Um dia antes de o Supremo Tribunal Federal (STF) retomar o julgamento sobre a validade do marco temporal para demarcação de terras indígenas, a ministra Sonia Guajajara tratou do tema em uma reunião com o ministro Cristiano Zanin, na manhã desta terça-feira (29).
Oficialmente, o encontro tratou de uma “visita de cortesia”. Além da titular do Ministério dos Povos Indígenas, também participou do encontro Eloy Terena, secretário-executivo da pasta. A reunião foi feita no gabinete de Zanin na Corte.
O STF retoma a análise do marco temporal na quarta-feira (30). O placar está 2 a 1 contra a validade da tese para demarcação de territórios indígenas.
Há diferenças nos votos contrários, apresentados pelo relator, Edson Fachin, e por Alexandre de Moraes. O ministro Nunes Marques votou a favor do marco.

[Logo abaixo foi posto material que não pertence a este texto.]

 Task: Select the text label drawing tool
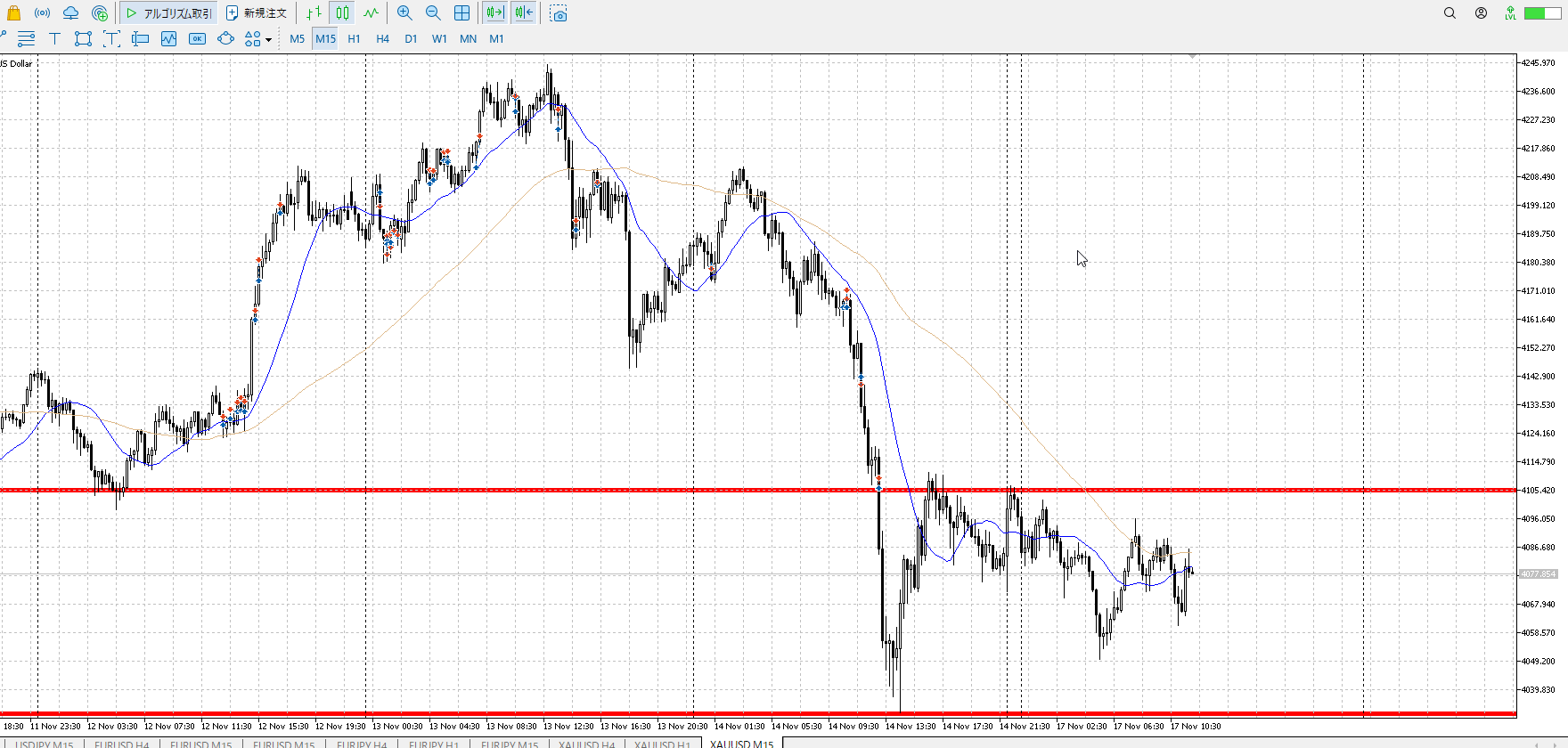54,38
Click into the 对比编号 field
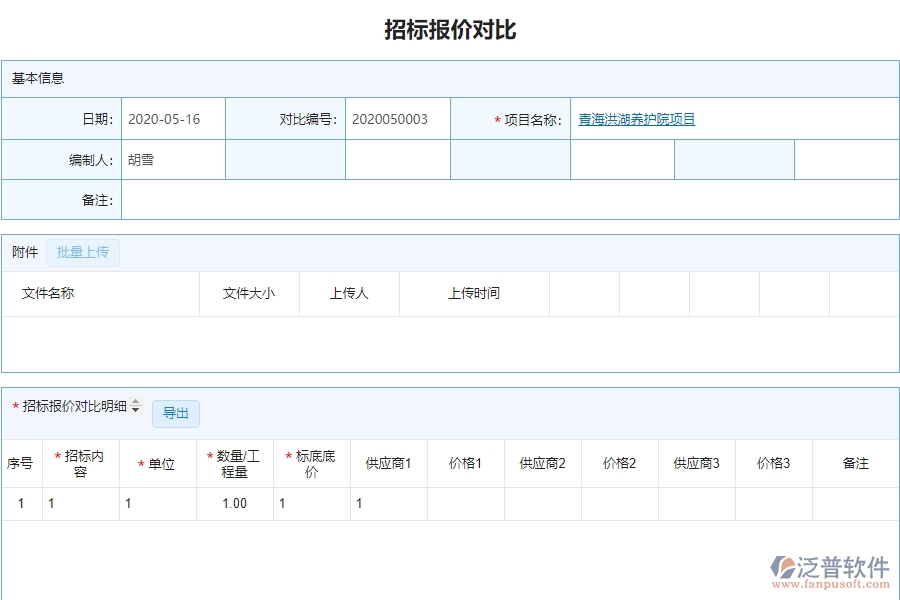This screenshot has width=900, height=600. point(397,118)
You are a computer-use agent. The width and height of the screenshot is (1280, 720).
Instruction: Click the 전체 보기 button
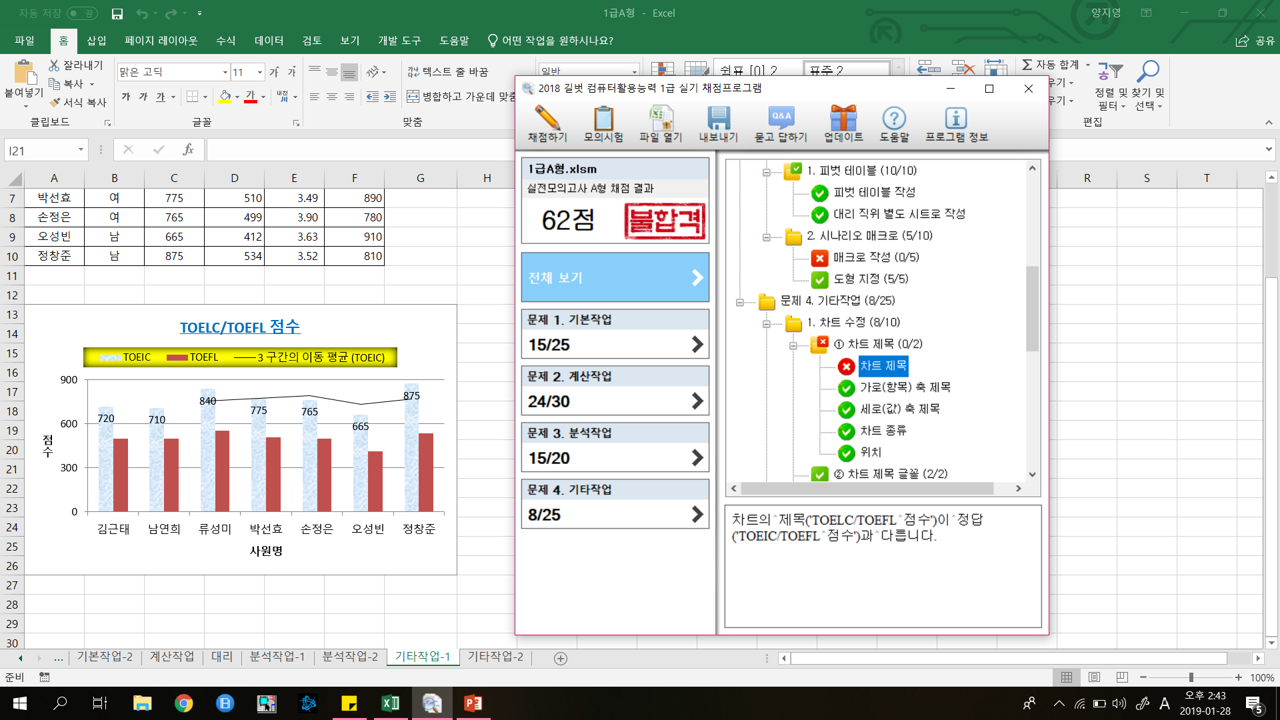(x=615, y=278)
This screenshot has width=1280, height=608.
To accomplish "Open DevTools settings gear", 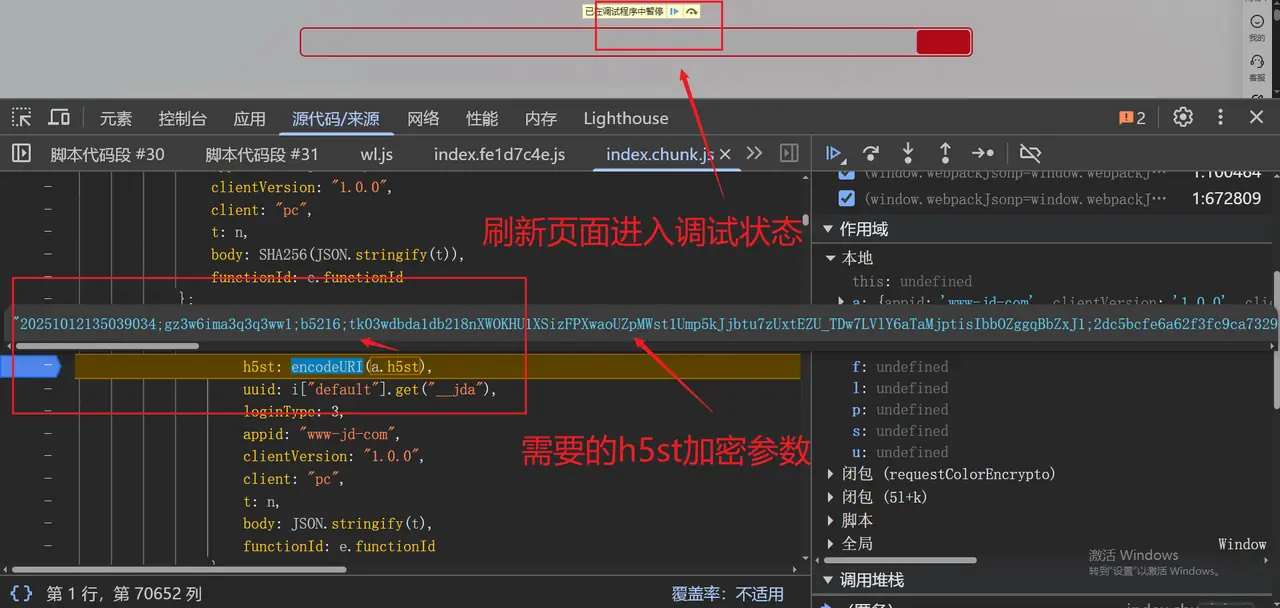I will click(1183, 117).
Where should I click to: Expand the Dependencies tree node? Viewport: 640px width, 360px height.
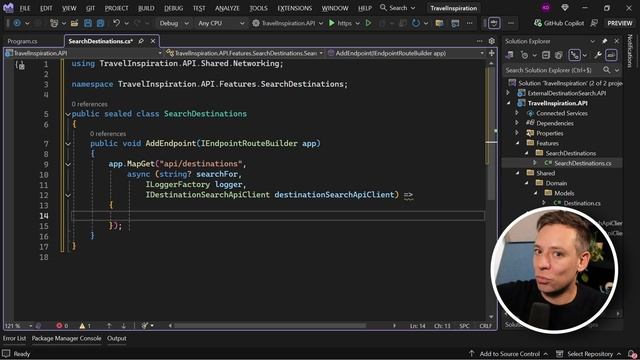pyautogui.click(x=517, y=123)
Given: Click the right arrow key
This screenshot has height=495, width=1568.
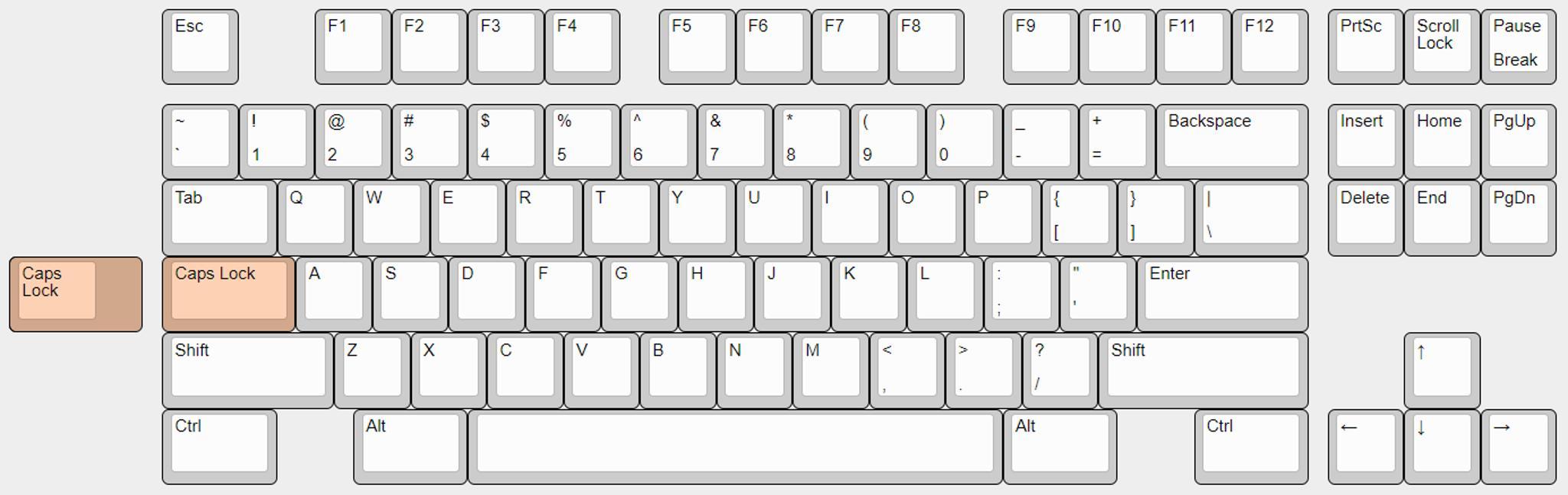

O caso põe em lados opostos ruralistas e povos originários, e começou a ser julgado no Supremo em 2021. Na ocasião, votaram Fachin e Nunes. Alexandre de Moraes votou em junho deste ano. Na sequência, André Mendonça pediu vista (mais tempo para análise).
Quando a Corte retomar o julgamento, na quarta-feira (30), Mendonça começará votando. Depois dele, vota Cristiano Zanin.
O marco temporal é uma tese jurídica defendida por ruralistas que contraria os interesses das populações indígenas. Ela determina que a demarcação de uma terra indígena só pode acontecer se for comprovado que os indígenas estavam sobre o espaço requerido em 5 de outubro de 1988 — quando a Constituição atual foi promulgada.
A exceção é quando houver um conflito efetivo sobre a posse da terra em discussão, com circunstâncias de fato ou “controvérsia possessória judicializada”, no passado e que persistisse até 5 de outubro de 1988.
O tema tem relevância porque será com este processo que os ministros vão definir se a tese do marco temporal tem validade ou não. O que for decidido valerá para todos os casos de demarcação de terras indígenas que estejam sendo discutidos na Justiça.
Votos
O relator do caso, ministro Edson Fachin, manifestou-se contra o marco temporal. Para o magistrado, a Constituição reconhece o direito de permanência desses povos independentemente da data da ocupação.
O ministro Nunes Marques, por sua vez, votou a favor da tese. Ele considerou que o marco deve ser adotado para definir a ocupação tradicional da terra por indígenas. Em sua justificativa, afirmou que a solução concilia os interesses do país e os dos povos originários.
O ministro Alexandre de Moraes votou contra a tese do marco temporal para demarcação de terras indígenas, mas avançou em determinados pontos para além da proposta do relator. A posição pode ser vista como uma espécie de “caminho do meio” em prol de conciliar pleitos de indígenas e de produtores rurais.
Entre as propostas do ministro, há a possibilidade de indenização prévia a fazendeiros que tenham ocupado de boa-fé territórios reconhecidos como de tradicional ocupação indígena. Diferentemente de como é hoje, Moraes propôs que os ocupantes sejam indenizados pelo valor da terra em si e por eventuais benfeitorias feitas no local.
O ministro também defendeu a possibilidade de haver uma “compensação” aos povos originários para terras em que houver uma ocupação “consolidada” por não indígenas ou em que a demarcação seja contrária ao interesse público. Nesses casos, seria concedido aos indígenas um território equivalente ao de tradicional ocupação.
Entidades e organizações indígenas reconhecem a importância de Moraes ter votado para invalidar a tese do marco temporal, mas criticam as medidas propostas pelo ministro, como a indenização pela terra e a possibilidade de compensação de territórios considerados consolidados.